Posted Jun 02, 2009 01:09 pm CDT
The “all business” bankruptcy judge overseeing the reorganization of General Motors had little patience for a lawyer who offered a joke during a hearing yesterday.
The testy moment came as Judge Robert Gerber of Manhattan was hearing a motion to approve certain GM lawyer expenses that included a restriction on flying first class, according to the Associated Press and Automotive News (reg. req.). An unidentified lawyer on the phone asked, ”What about private jets?” The comment was an apparent reference to former CEO Rick Wagoner’s much-criticized flight on a corporate jet to Washington, D.C., where he asked Congress for a bailout.
Gerber was not amused. ”If anybody cracks any jokes, I’m going to disconnect the phones,” Gerber snapped. ”This is serious to a lot of peoples’ lives and I’d think that people here would understand that.”
Gerber is a 1967 graduate of Rutgers and a 1970 graduate of Columbia Law School, where he graduated cum laude. A New York Times profile says Gerber “spent 30 years at the New York firm of Fried, Frank, Harris, Shriver & Jacobson, and sometimes still runs his courtroom as if he was billing by the hour, on occasion producing a lengthy opinion the morning after a marathon, late-night hearing.”
The profile says Gerber held midnight hearings in the high-profile bankruptcy of the cable company Adelphia and wrote several opinions in the case, “some of them lengthy and at least one scathing.” Columbia University law professor Edward Morrison noted the opinion and told the Times it had accused a group of creditors of a “scorched-earth litigation strategy” for raising objections that could have hindered the sale of the company.

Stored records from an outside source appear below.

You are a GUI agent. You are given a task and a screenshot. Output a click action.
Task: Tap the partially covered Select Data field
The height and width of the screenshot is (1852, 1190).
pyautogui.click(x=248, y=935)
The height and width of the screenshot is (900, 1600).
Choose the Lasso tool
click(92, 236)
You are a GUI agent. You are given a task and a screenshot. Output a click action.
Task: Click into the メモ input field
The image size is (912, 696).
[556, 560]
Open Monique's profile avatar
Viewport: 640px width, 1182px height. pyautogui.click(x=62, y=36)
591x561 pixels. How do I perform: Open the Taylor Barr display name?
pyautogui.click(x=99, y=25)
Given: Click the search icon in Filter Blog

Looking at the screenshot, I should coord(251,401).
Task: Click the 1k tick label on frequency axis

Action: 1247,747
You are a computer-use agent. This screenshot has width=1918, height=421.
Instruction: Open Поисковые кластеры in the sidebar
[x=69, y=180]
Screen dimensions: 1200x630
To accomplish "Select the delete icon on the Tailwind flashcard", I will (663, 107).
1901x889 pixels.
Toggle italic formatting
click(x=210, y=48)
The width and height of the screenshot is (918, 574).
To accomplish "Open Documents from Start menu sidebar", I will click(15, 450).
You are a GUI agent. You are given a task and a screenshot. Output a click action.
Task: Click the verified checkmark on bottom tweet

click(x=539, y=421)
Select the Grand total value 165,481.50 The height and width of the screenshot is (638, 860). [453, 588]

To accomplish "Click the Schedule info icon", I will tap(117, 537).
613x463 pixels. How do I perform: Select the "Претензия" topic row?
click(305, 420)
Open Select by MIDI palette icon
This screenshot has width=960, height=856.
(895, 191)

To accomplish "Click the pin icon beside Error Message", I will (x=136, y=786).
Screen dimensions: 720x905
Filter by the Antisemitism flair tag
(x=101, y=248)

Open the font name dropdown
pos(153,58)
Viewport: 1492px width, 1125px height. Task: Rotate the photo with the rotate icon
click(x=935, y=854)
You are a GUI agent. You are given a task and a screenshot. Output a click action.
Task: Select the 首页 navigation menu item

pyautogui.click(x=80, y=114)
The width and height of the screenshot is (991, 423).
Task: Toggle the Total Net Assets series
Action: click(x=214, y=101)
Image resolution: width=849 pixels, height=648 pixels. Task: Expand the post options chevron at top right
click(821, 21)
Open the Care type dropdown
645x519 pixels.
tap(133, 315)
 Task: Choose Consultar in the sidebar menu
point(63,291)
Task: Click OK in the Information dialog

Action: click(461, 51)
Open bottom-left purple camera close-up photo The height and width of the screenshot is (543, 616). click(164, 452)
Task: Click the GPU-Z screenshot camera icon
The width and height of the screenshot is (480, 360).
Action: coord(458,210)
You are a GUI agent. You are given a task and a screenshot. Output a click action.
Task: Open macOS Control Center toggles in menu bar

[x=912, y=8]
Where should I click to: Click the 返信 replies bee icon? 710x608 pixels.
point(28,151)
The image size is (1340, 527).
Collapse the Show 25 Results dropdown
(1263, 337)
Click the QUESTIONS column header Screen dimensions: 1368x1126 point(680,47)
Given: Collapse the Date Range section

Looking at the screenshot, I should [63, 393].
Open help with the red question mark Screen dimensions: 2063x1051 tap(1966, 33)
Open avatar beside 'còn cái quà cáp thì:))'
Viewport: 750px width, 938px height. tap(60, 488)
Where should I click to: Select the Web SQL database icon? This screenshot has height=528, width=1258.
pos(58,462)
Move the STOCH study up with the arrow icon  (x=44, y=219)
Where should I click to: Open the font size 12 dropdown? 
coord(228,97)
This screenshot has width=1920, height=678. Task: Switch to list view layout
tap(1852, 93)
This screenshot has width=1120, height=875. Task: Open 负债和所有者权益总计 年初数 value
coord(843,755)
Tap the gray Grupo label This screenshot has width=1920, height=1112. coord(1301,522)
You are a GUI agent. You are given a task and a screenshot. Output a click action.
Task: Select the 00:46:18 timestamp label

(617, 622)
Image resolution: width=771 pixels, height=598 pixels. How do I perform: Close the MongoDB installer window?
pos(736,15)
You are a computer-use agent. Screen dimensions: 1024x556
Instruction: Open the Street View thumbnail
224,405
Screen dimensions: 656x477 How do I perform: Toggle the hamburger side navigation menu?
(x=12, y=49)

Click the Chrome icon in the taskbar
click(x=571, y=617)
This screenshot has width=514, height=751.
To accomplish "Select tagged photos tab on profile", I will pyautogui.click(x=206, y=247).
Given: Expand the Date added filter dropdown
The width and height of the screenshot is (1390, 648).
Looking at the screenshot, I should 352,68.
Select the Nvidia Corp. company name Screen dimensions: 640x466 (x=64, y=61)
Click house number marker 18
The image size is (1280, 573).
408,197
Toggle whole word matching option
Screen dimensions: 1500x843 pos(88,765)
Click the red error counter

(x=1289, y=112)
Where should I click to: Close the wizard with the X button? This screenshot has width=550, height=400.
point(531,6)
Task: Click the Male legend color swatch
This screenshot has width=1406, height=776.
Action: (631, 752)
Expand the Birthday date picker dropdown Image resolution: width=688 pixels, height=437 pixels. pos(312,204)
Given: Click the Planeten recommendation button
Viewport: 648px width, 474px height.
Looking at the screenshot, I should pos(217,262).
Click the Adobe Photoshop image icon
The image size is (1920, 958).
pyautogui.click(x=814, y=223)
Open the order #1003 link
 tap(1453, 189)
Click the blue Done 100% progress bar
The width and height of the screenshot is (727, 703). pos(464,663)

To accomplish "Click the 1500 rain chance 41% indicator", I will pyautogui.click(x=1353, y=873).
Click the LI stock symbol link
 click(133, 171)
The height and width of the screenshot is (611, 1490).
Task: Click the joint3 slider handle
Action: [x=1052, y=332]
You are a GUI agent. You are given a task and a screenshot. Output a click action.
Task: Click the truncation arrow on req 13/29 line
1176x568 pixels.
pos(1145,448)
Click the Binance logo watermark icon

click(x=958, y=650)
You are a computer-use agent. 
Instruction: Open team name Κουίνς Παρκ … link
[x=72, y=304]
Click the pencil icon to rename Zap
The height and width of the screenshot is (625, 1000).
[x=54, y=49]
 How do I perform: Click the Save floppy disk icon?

“Perhaps this was an unusual case in which the hedge funds were more aggressive,” Morrison offered. “It’s hard to know.”
David Friedman, a partner at Kasowitz, Benson, Torres & Friedman, which represented the creditors’ committee in the Adelphia case, told the Times that Gerber is “all business.”
“He wants to focus on the issues, and he wants to get the issues briefed, argued and then get to work,” Friedman said. “He will work as hard as he has to to rule in a timely fashion.”
Andrew Gottesman, a vice president at SecondMarket and a former bankruptcy clerk in the Southern District of New York, told AP that Gerber has a reputation as “very meticulous, very considered in all of his opinions.”
Bloomberg: “GM Bankruptcy Judge Robert Gerber Brings Exacting Style to Case”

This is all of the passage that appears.